═════ Selected text ═════

Courtesy of Spring Fling

This year’s Spring Fling lineup features R&B artist Ravyn Lenae, French DJ Dombresky and rapper Pusha T.

The Spring Fling music festival will take over Old Campus on Saturday, April 29. The day-long event will kick off with performances by the three student acts that win the upcoming Battle of the Bands on April 8. Ravyn Lenae will open the line-up, followed by Dombresky. Pusha T, this year’s headliner, will close the show. Students will each be allowed to bring one guest to the festival.

“I personally was shocked when [Pusha T] said yes,” said Renée Theodore ’24, one of the four Spring Fling committee co-chairs. “Because he, in my mind, is such a legend. I’ve been listening to him since I was a kid with my parents… It’s a huge honor to have someone like that who is so storied in the world of rap and hip hop come play for Spring Fling.”

The lineup selection process began in September. The Spring Fling committee, composed of 27 undergraduates, sent a survey to all Yale students to gather feedback on last year’s festival and note current trends of student preference in terms of genres and artists. 

This year, committee members built a website that compiled Yale students’ Spotify information. Called “Yale Wrappd,” the database summarized Yale’s top Spotify artists and created a playlist of the most popular songs among students. The committee then used those trends to predict the artists and genres that students were most interested in hearing. The pop and hip hop genres saw the most listeners.

With this year’s three-artist lineup, the committee hopes to create a musical journey for attendees. Tess Levy ’25, committee co-chair, said she envisions people swaying and singing along to Lenae’s “more relaxed sound.” She then hopes that Dombresky will rally the crowd with electronic dance music, followed by a “high energy” performance from Pusha T. 

The opening artist, Ravyn Lenae, is “one of the biggest rising stars” coming out of Chicago, according to committee co-chair Paula Toranzo ’25. The 24-year-old singer-songwriter is signed to Atlantic Records and the Three Twenty Three Music Group. Her music fuses R&B and soul.

“She has a velvety voice,” Toranzo said. “Genuinely it puts you into a trance. Her latest album is literally called ‘Hypnose’ and that embraces exactly what she is.”

To Toranzo, Lenae’s music is about self-love, with songs that promote “being confident in your own body” and “embracing your life.” Toranzo predicts that Lenae will bring together the crowd at her sunset performance. 

The committee judged potential artists based on their ability to connect with their audience, using videos of past performances as a metric, Toranzo explained. 

“Stage presence is huge,” Toranzo said. “And Ravyn Lenae, she has that. She connects with her crowd, she makes them sway, like cry. It’s really beautiful.”

A serendipitous event followed Lenae’s selection: one day, Levy and Toranzo were eating in the Commons Dining Hall when a group of students approached them with a list of Black artists they hoped to see represented at Spring Fling. Ravyn Lenae was one of them. Though the committee had already picked her out for the lineup, this feedback made them feel affirmed that they had made the right choice.

═════

• **Exercise directions**:
Duplicate the stretch from "A serendipitous event" through "the right choice." in the Spring Fling article above, leaving every word unchanged.

═════ Dataset ═════

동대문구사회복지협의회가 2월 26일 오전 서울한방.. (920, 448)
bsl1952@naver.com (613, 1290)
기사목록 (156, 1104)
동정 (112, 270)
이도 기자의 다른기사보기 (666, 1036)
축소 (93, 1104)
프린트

═════

• **Answer for this exercise**:
A serendipitous event followed Lenae’s selection: one day, Levy and Toranzo were eating in the Commons Dining Hall when a group of students approached them with a list of Black artists they hoped to see represented at Spring Fling. Ravyn Lenae was one of them. Though the committee had already picked her out for the lineup, this feedback made them feel affirmed that they had made the right choice.